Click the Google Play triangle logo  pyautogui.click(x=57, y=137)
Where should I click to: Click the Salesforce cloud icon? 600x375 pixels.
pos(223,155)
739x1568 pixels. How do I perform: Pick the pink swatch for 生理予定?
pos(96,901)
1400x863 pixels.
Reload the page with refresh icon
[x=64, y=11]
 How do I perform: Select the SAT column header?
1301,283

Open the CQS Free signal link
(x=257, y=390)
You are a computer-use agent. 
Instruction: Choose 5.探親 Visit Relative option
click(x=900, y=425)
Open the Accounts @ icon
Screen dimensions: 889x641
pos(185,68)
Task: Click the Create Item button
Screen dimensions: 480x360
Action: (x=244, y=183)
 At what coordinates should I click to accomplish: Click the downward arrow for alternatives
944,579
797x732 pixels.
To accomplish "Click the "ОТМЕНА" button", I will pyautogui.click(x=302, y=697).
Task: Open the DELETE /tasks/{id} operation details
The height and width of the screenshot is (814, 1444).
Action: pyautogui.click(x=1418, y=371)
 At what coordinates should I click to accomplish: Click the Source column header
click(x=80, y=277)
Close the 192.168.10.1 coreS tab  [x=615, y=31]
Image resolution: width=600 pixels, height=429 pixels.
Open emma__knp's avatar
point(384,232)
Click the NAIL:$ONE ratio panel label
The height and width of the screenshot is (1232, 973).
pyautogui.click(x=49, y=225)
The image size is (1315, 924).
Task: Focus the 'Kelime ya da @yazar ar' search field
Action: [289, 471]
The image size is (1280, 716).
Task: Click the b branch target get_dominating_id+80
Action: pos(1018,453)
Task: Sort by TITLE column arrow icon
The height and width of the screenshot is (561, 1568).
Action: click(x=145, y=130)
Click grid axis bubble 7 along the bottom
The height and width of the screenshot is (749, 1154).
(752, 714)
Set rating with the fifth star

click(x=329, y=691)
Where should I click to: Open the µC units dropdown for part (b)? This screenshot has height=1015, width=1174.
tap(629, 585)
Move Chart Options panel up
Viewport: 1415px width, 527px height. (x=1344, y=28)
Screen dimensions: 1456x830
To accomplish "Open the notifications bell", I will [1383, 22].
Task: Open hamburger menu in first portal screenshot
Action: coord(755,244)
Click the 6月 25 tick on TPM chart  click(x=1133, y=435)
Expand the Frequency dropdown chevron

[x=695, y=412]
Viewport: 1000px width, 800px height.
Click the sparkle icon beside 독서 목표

The request — Retype the entries above that begin with the line containing "arrow for alternatives" and end with the line containing "Action: click(x=145, y=130)", keeping both of those lines.

Full answer —
 At what coordinates should I click to accomplish: Click the downward arrow for alternatives
944,579
797x732 pixels.
To accomplish "Click the "ОТМЕНА" button", I will pyautogui.click(x=302, y=697).
Task: Open the DELETE /tasks/{id} operation details
The height and width of the screenshot is (814, 1444).
Action: pyautogui.click(x=1418, y=371)
 At what coordinates should I click to accomplish: Click the Source column header
click(x=80, y=277)
Close the 192.168.10.1 coreS tab  [x=615, y=31]
Image resolution: width=600 pixels, height=429 pixels.
Open emma__knp's avatar
point(384,232)
Click the NAIL:$ONE ratio panel label
The height and width of the screenshot is (1232, 973).
pyautogui.click(x=49, y=225)
The image size is (1315, 924).
Task: Focus the 'Kelime ya da @yazar ar' search field
Action: [289, 471]
The image size is (1280, 716).
Task: Click the b branch target get_dominating_id+80
Action: pos(1018,453)
Task: Sort by TITLE column arrow icon
The height and width of the screenshot is (561, 1568).
Action: click(x=145, y=130)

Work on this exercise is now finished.